Work order:
Reproduce, word for word, all of the records; the pictures stay out.

Data for this exercise:
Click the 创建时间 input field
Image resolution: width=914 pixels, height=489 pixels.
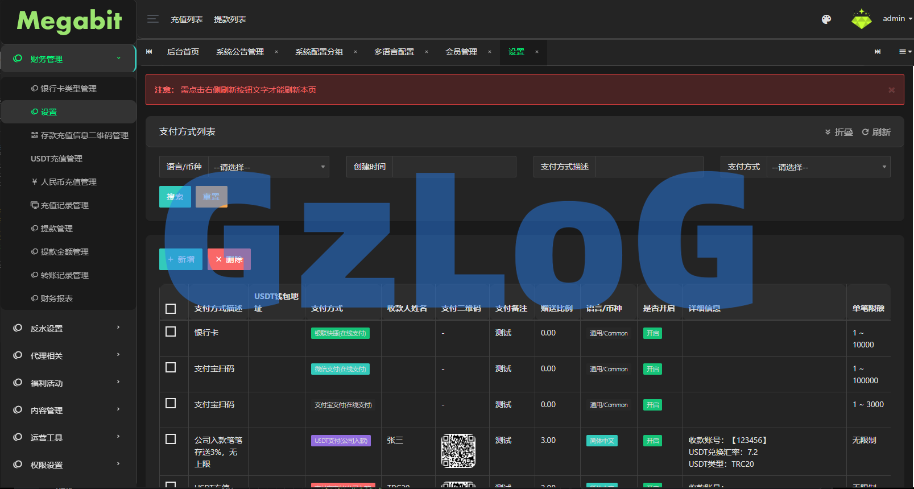click(454, 167)
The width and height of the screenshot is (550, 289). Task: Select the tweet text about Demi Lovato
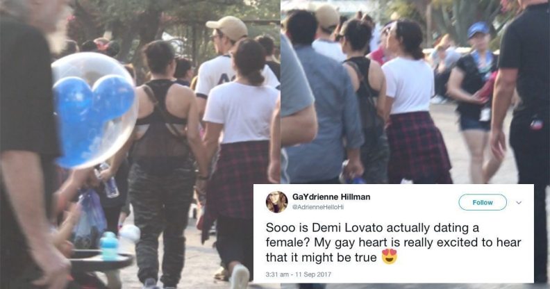tap(394, 242)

Output of the exercise:
Click the 创建时间 input field
Image resolution: width=914 pixels, height=489 pixels.
click(454, 167)
The width and height of the screenshot is (550, 289). Task: Select the tweet text about Demi Lovato
tap(394, 242)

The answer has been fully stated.